RESULTS:: Thirty-five of the 39 patients had bone marrow specimens available from the time that first morphologic remission was achieved. Leukemic blast cells were detected in the specimens from 19 (54%) of these 35 patients. Twenty-five of the 35 patients did not receive an allogeneic (i.e., from a different genetic background) bone marrow transplant during first morphologic remission, and 13 of 14 with residual leukemic cells experienced a relapse at a median time of 153 days after diagnosis (range, 48–863 days). Nine of the 11 patients who did not receive an allogeneic bone marrow transplant and lacked evidence of leukemic blast cells at first morphologic remission relapsed at a median time of 413 days after diagnosis (range, 321–794 days). Among the 10 individuals who received an allogeneic bone marrow transplant during first morphologic remission, five were positive for leukemic blast cells and five were negative; one of these patients (positive for leukemic blast cells) experienced a relapse 265 days after diagnosis, and three others died of transplant-related complications.
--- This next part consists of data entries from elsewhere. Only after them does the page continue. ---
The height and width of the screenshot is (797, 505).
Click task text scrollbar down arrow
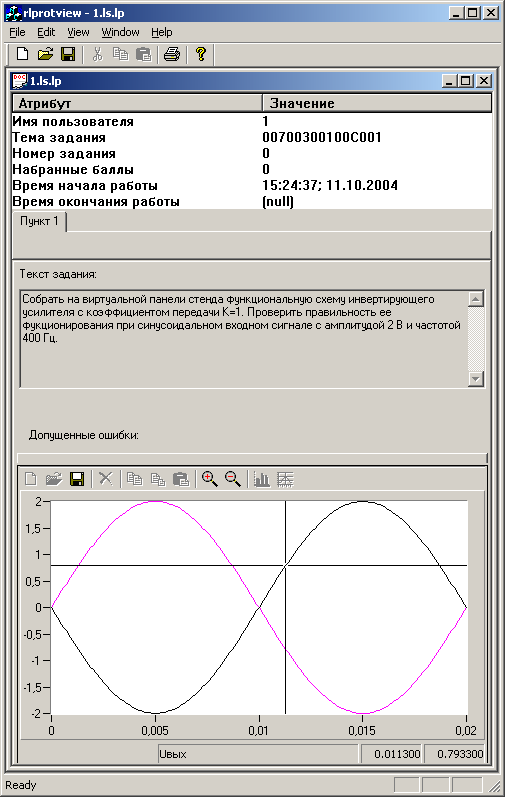(x=476, y=378)
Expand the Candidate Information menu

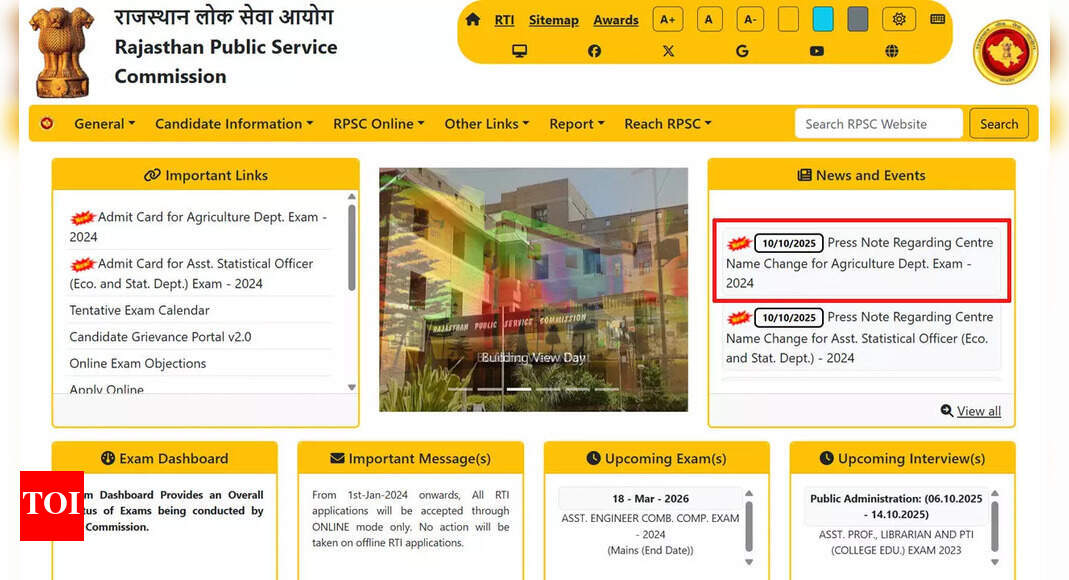point(233,123)
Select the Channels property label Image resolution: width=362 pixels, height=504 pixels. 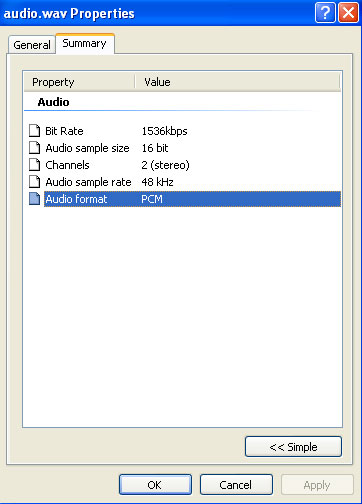coord(67,165)
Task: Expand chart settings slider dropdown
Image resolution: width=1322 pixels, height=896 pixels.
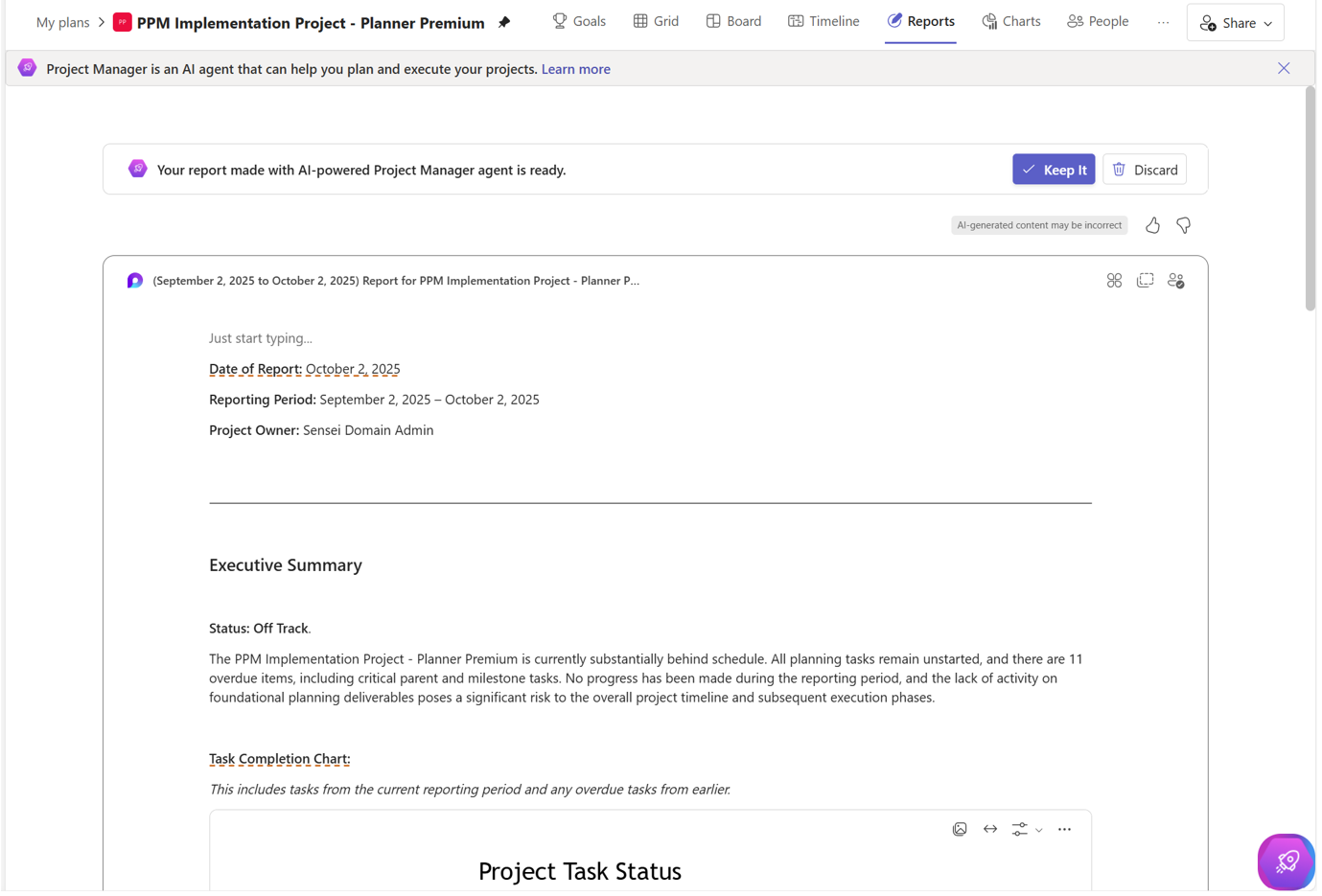Action: coord(1027,829)
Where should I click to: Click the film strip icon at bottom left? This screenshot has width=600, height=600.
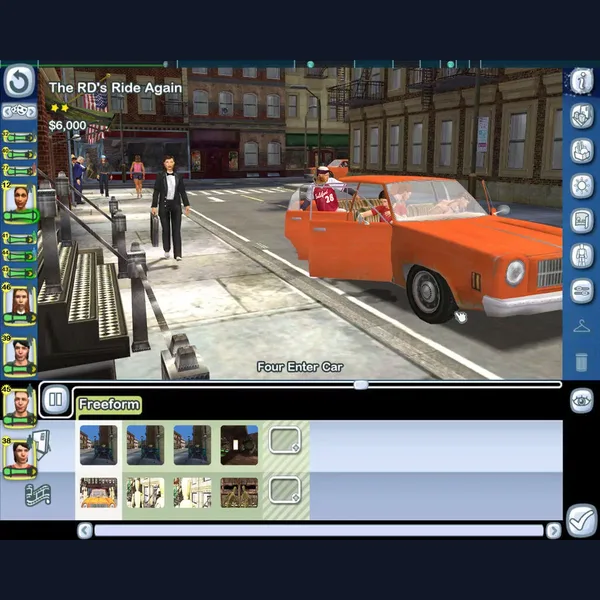click(38, 494)
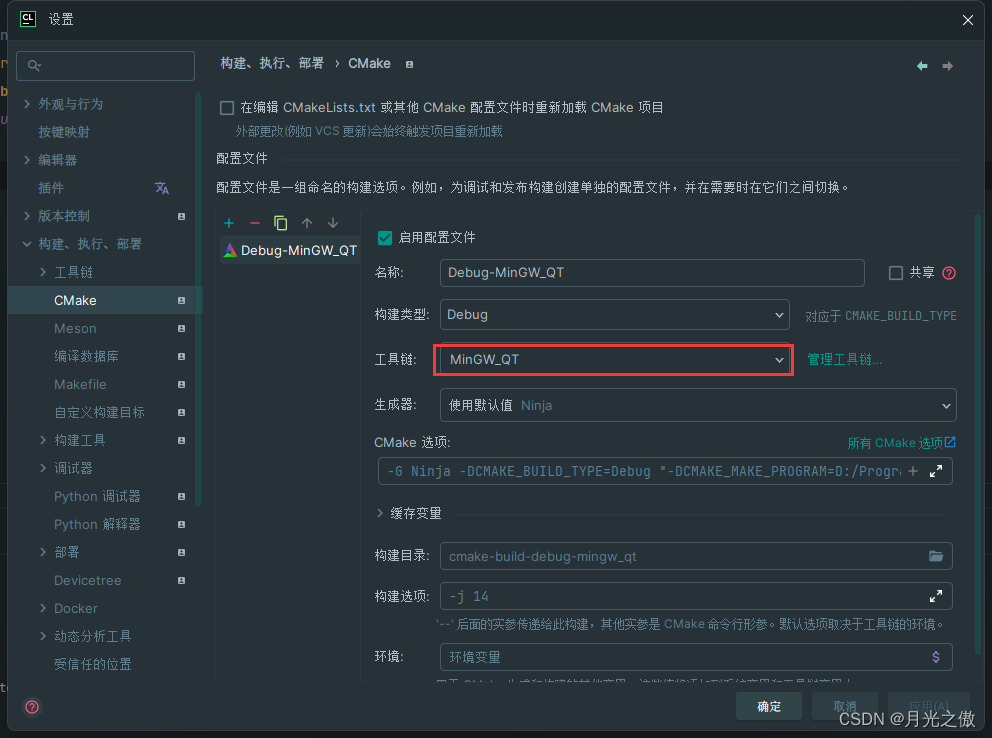Add a new CMake profile with plus icon

coord(229,222)
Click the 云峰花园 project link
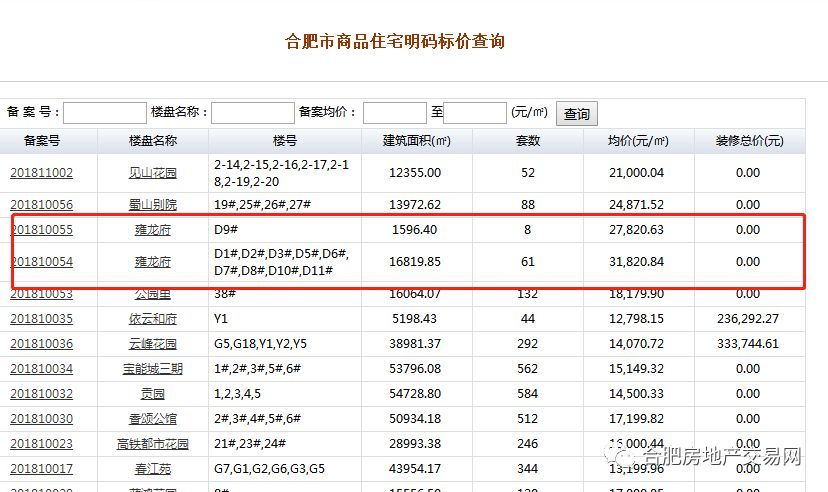Image resolution: width=828 pixels, height=492 pixels. pyautogui.click(x=153, y=344)
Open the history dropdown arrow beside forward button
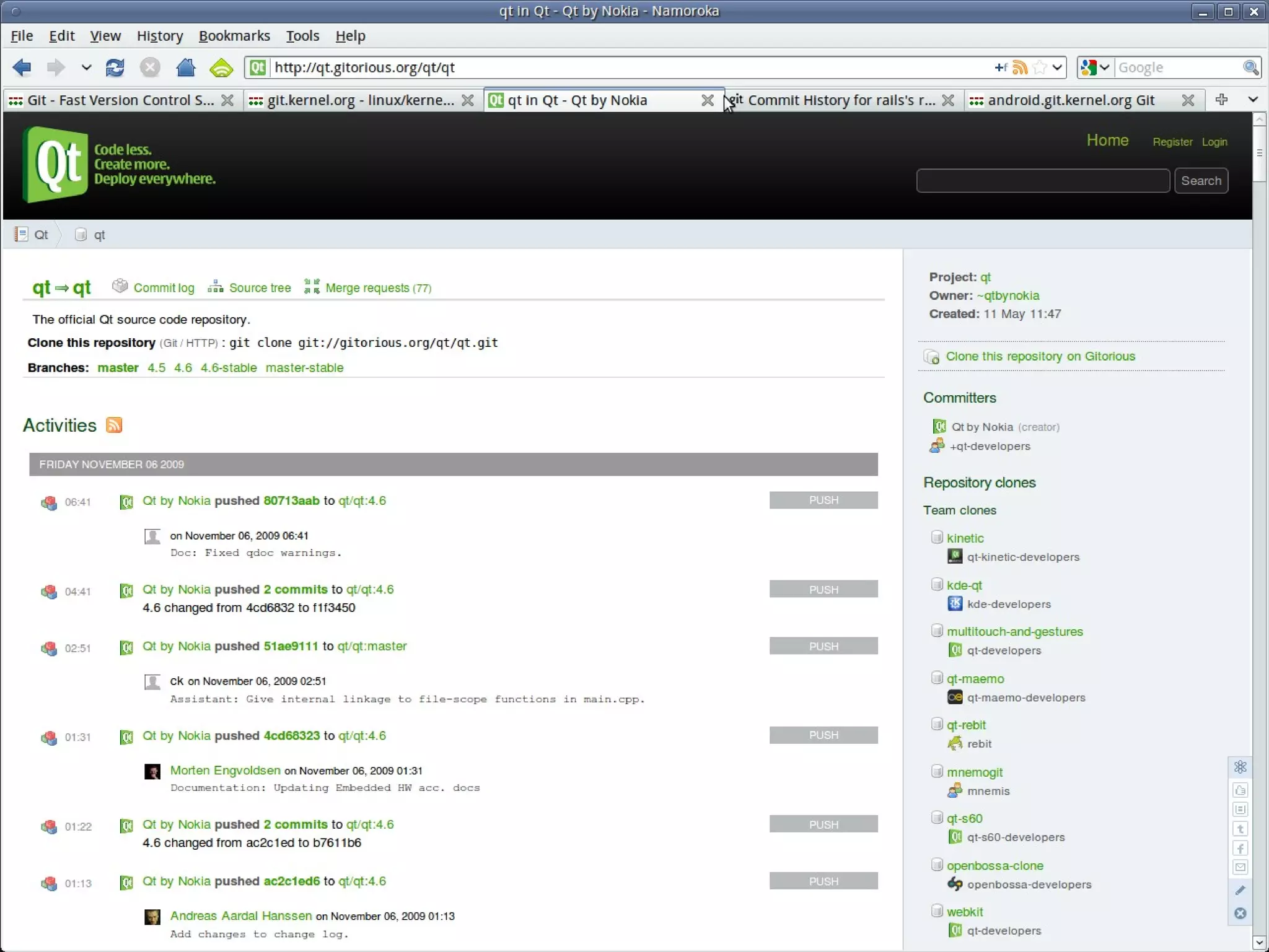The height and width of the screenshot is (952, 1269). pos(86,68)
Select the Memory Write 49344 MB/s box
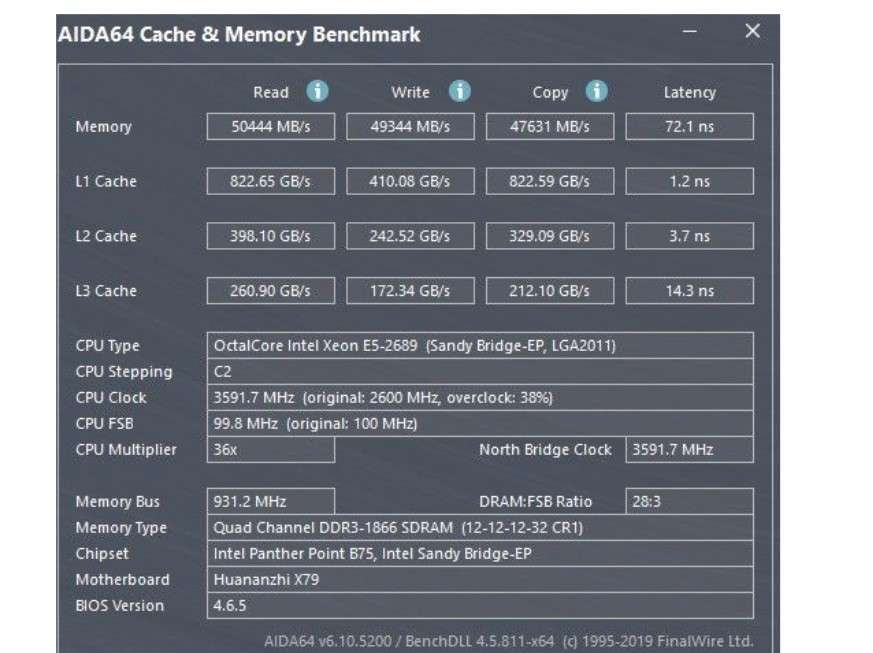Image resolution: width=873 pixels, height=653 pixels. 410,127
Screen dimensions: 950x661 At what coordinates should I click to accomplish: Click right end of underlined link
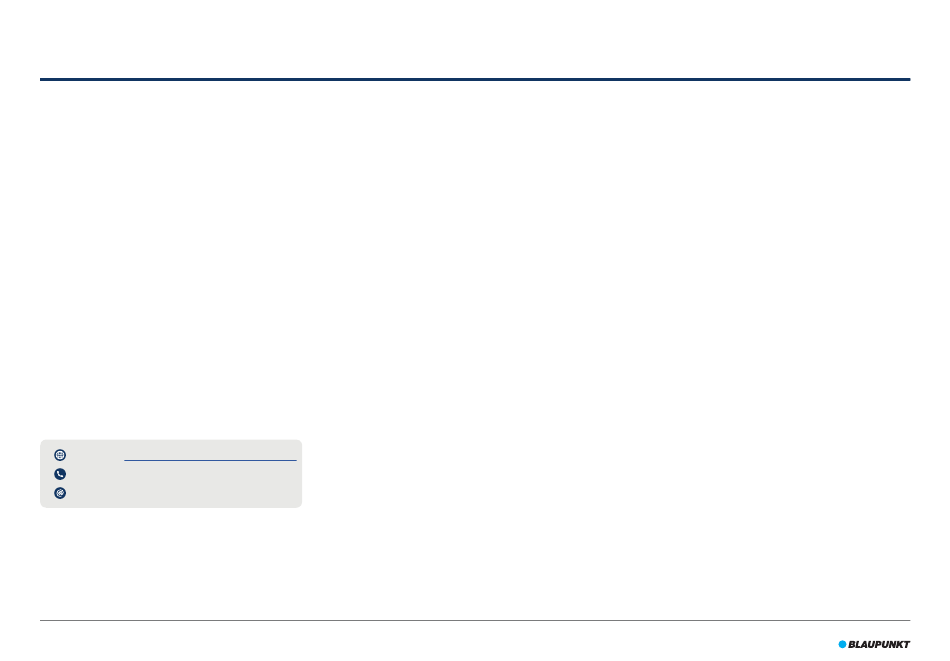click(295, 460)
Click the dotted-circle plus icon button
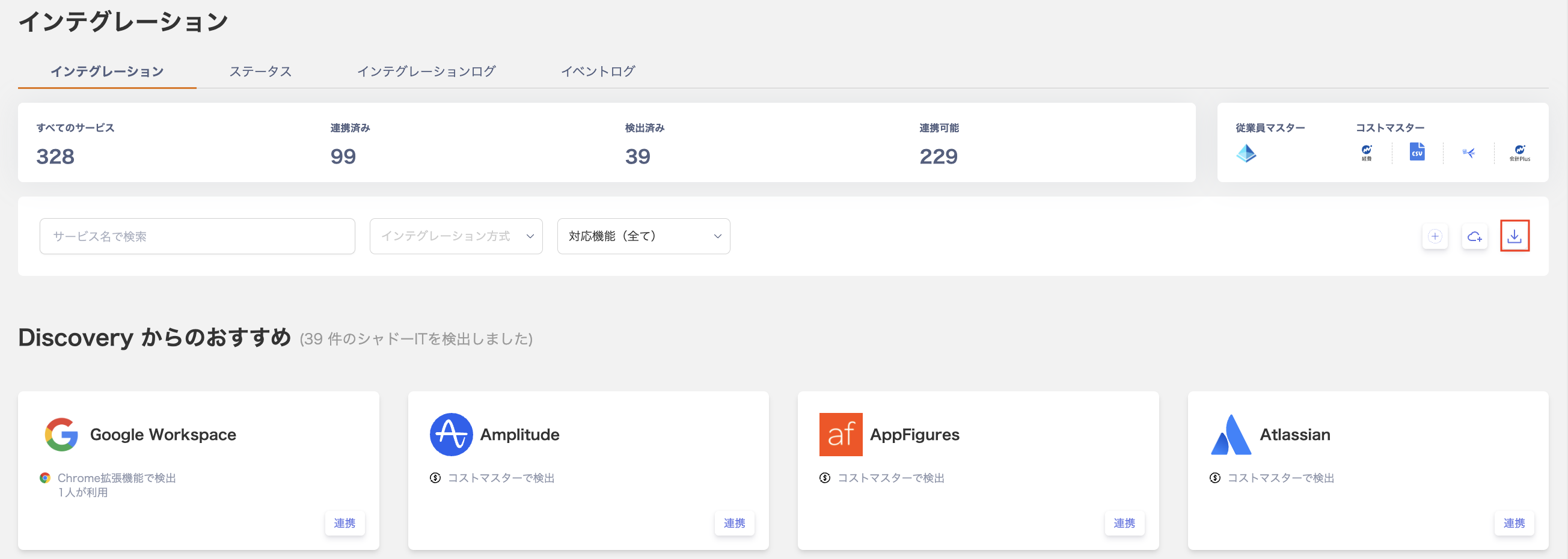The image size is (1568, 559). [1435, 236]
The estimated risk of relapse during intervals of multidimensional flow cytometric positivity (i.e., intervals of remission for which the immediately preceding cytometry measurement was positive) was 2.8 times greater than that during negative intervals (95% confidence interval = 1.1–7.0; P = .02).

CONCLUSIONS AND IMPLICATIONS:: Multidimensional flow cytometry identifies residual leukemia in more than half of the patients with AML who are in morphologic remission. The detection of leukemic blast cells in these patients by multidimensional flow cytometry is predictive of a more rapid relapse.